**Problem**
Give again, exactly as written, the lines of the records below from the line with "This screenshot has width=1437, height=840." to the line with "the ellipsis circle". Both end lines count; pictures do not.

**The input**
______________________________
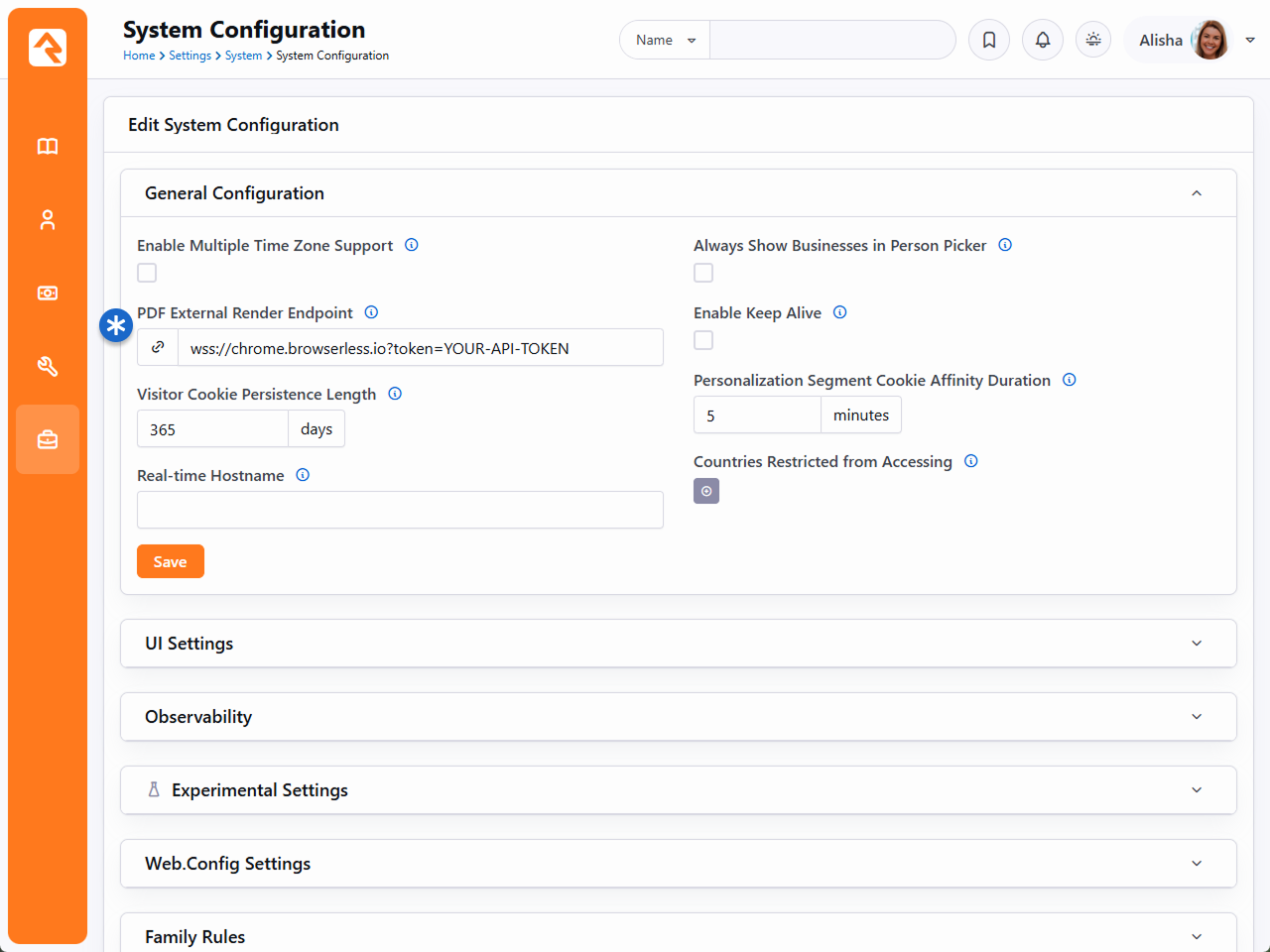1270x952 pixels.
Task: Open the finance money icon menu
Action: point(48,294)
______________________________
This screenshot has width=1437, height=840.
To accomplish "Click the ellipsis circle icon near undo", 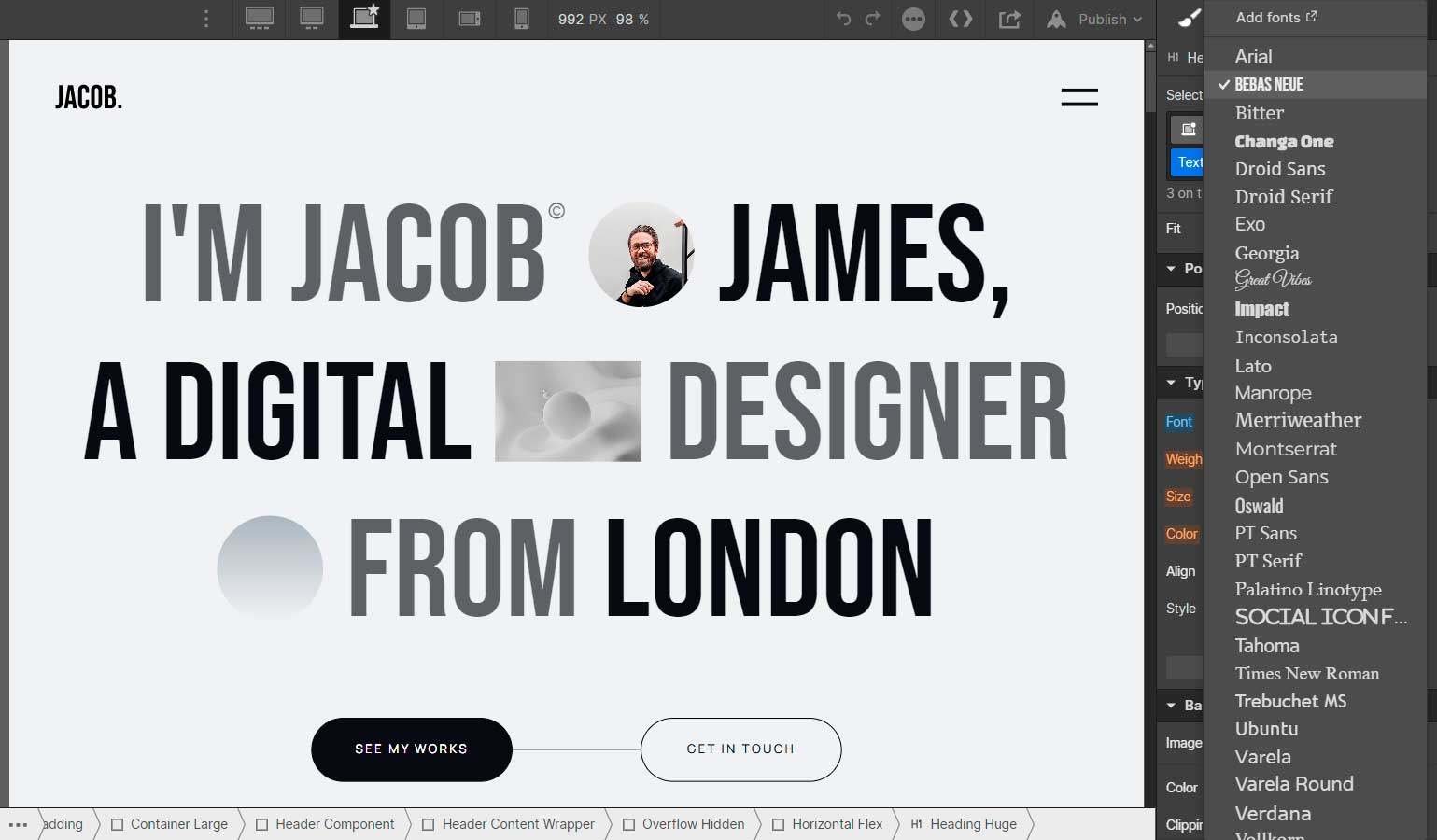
______________________________
**Expected answer**
This screenshot has width=1437, height=840.
To accomplish "Click the ellipsis circle icon near undo", 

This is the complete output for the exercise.